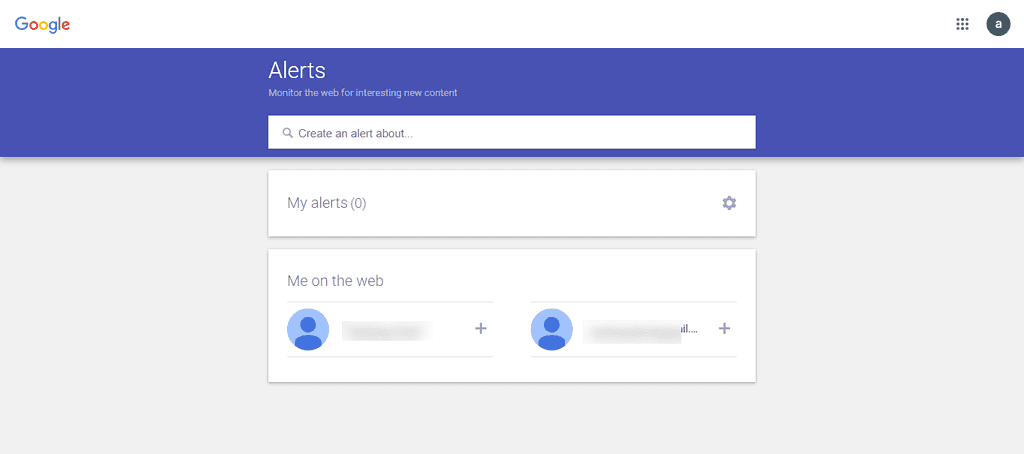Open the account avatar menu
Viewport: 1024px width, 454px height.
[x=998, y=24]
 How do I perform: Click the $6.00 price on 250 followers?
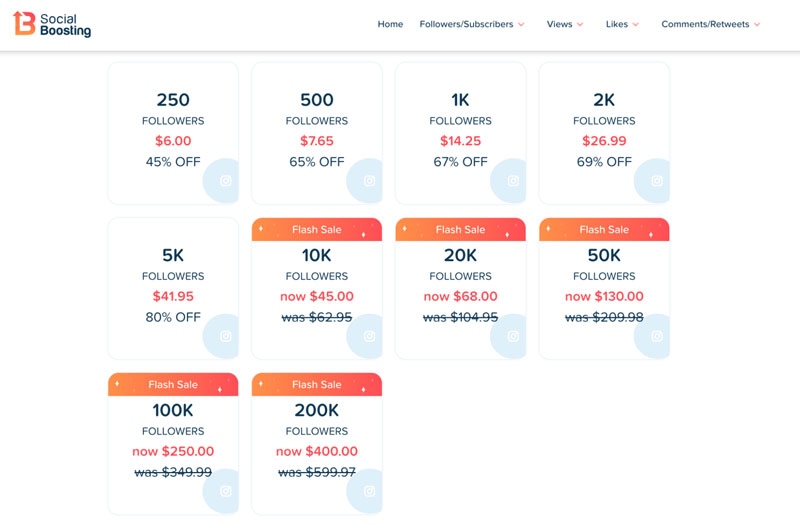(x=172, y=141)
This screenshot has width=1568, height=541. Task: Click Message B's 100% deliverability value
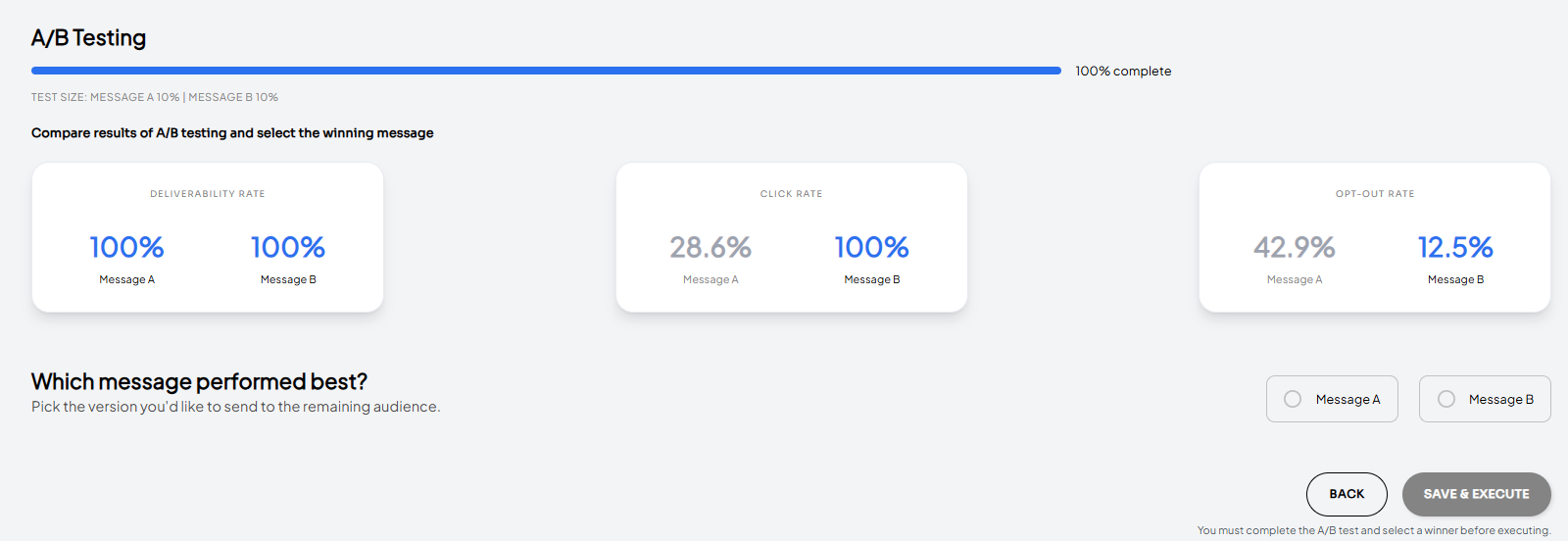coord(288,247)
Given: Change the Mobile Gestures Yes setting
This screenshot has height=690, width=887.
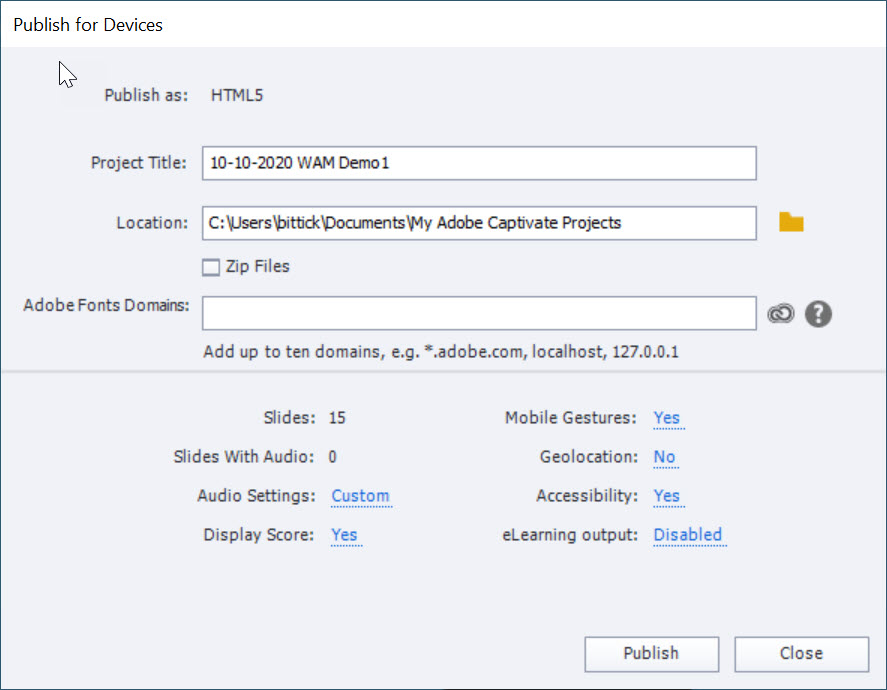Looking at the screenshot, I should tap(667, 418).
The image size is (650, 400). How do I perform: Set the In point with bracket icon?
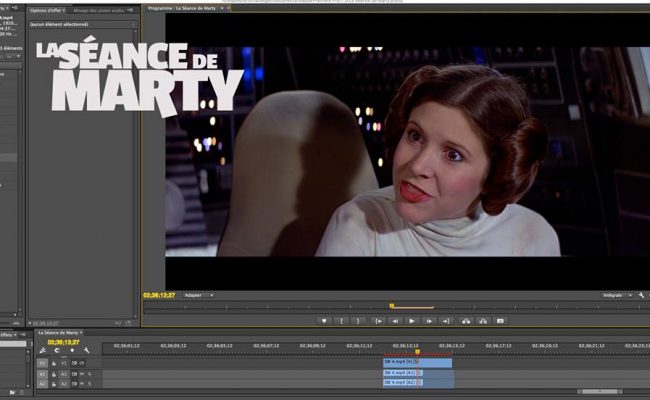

==

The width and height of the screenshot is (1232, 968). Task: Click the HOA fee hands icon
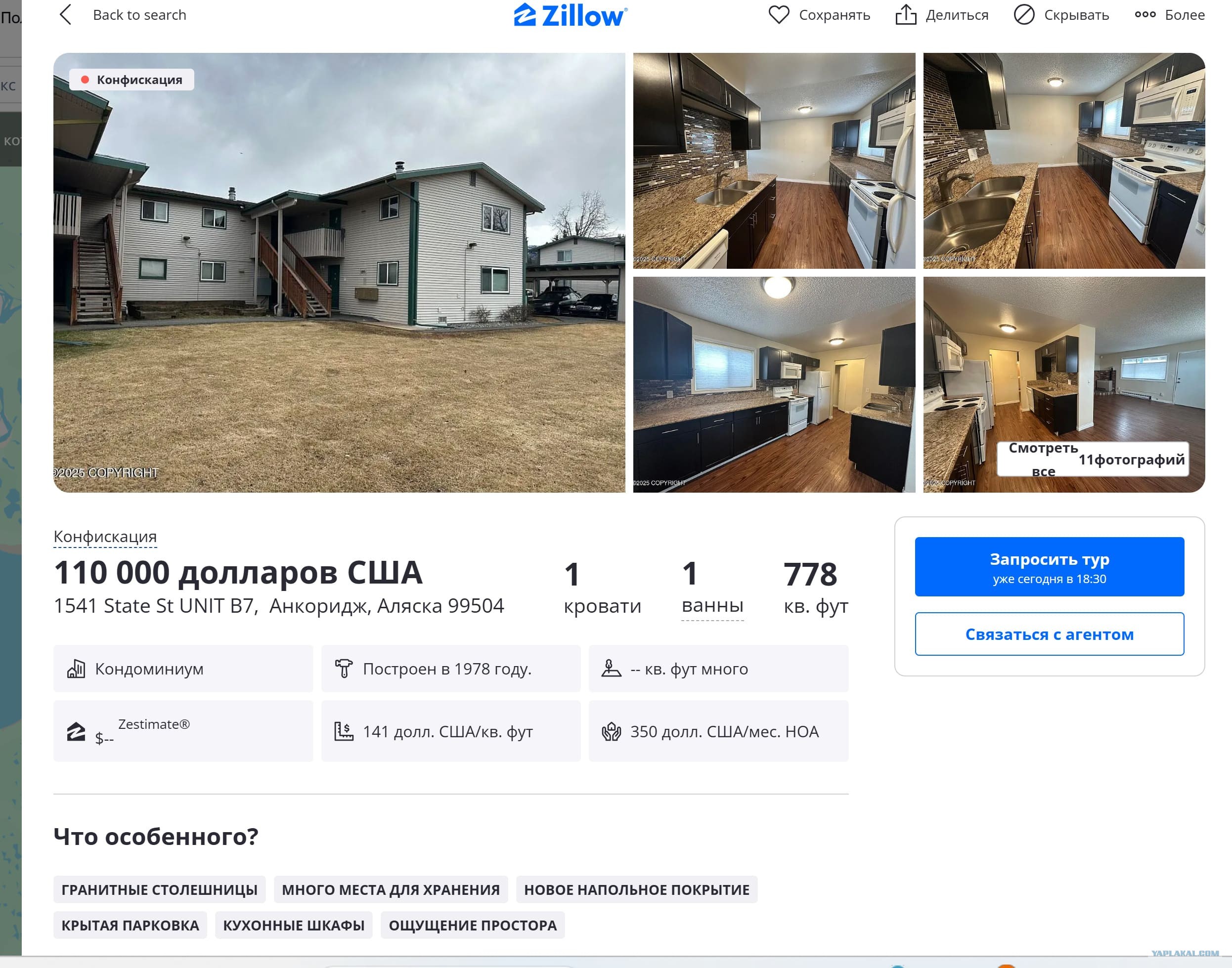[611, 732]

Problem statement
Above are records; write out the lines from the one with "This screenshot has width=1568, height=541." down to the one with "The image size", exactly, leaving the pictures out.

Answer space
This screenshot has width=1568, height=541. Task: Click Message B's 100% deliverability value
coord(288,247)
Given: Change the Mobile Gestures Yes setting
This screenshot has height=690, width=887.
Looking at the screenshot, I should tap(667, 418).
The image size is (650, 400). How do I perform: Set the In point with bracket icon?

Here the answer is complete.